_Provided text:_
= = = = = = =

Why a multicloud solution is better for your business

3 years ago

Kevin Bogusch

Senior Competitive Intelligence Analyst, Oracle

If you’re using only one public cloud vendor, times have changed.

Ten years ago, cloud was new and novel. You had to learn a new style of infrastructure, operations, and deployment. You optimized and simplified by choosing one cloud vendor: Amazon Web Services (AWS), Microsoft Azure, or Google Cloud. But you kept mission critical workloads on premises.
Five years ago, you built significant applications entirely in the cloud. You trusted production workloads to the cloud. You accepted cloud as part of corporate infrastructure. But your decision to stick to one cloud hadn’t kept up with the times. Because each cloud was initially designed to solve a different problem, they have matured with different strengths and capabilities.

= = = = = = =

_Data entries:_
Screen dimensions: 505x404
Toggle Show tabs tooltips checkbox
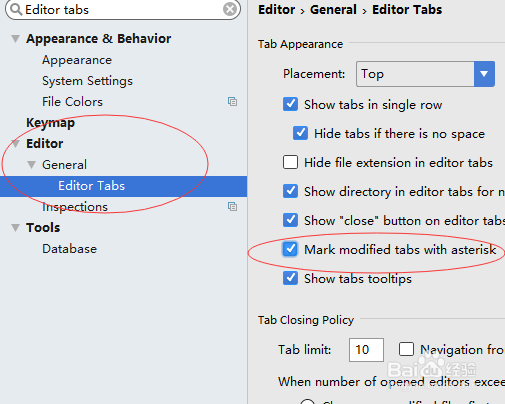point(290,278)
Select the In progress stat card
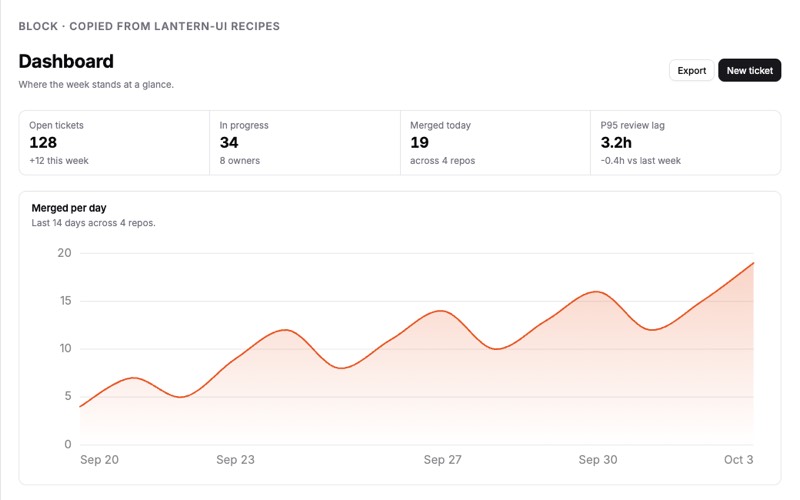 click(305, 143)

= = = = = = =

_The tasks:_
1. List every public cloud vendor that the article on multicloud solutions names.
2. From the article on multicloud solutions, copy the passage that opens with the words containing "Senior Competitive Intelligence" and closes with "strengths and capabilities.", without changing anything.
3. Write the next part of the article on multicloud solutions, starting right after its last sentence.

_Answers to the tasks:_
1. Amazon Web Services (AWS), Microsoft Azure, Google Cloud

2.
Senior Competitive Intelligence Analyst, Oracle

If you’re using only one public cloud vendor, times have changed.

Ten years ago, cloud was new and novel. You had to learn a new style of infrastructure, operations, and deployment. You optimized and simplified by choosing one cloud vendor: Amazon Web Services (AWS), Microsoft Azure, or Google Cloud. But you kept mission critical workloads on premises.
Five years ago, you built significant applications entirely in the cloud. You trusted production workloads to the cloud. You accepted cloud as part of corporate infrastructure. But your decision to stick to one cloud hadn’t kept up with the times. Because each cloud was initially designed to solve a different problem, they have matured with different strengths and capabilities.

3.
As you tried to migrate more complex and demanding workloads, you found shortcomings in performance, incurred unexpected cost overruns, and experienced mismatches between the cloud’s architecture and your enterprise workloads.

You’re still moving to the cloud, but like any technology, supplier diversity is a necessity. Using multiple clouds gains you a competitive advantage, geographic resilience, and pricing leverage. When you look at other cloud vendors, look at the disruptor who has used the lessons learned early and already built a next-generation cloud—Oracle Cloud Infrastructure (OCI).

It’s not you; it’s your cloud

Many enterprise workloads remain on premises despite various pro-cloud strategies, such as cloud-first or cloud-only. Migrating them to the cloud hasn’t been as easy as anticipated, and that reasoning is subtle.

Broadly speaking, we can segment many enterprise workloads into the following categories:
•    Web-scale or mobile-scale
•    Productivity
•    Systems of record or process control
•    High-performance computing (HPC)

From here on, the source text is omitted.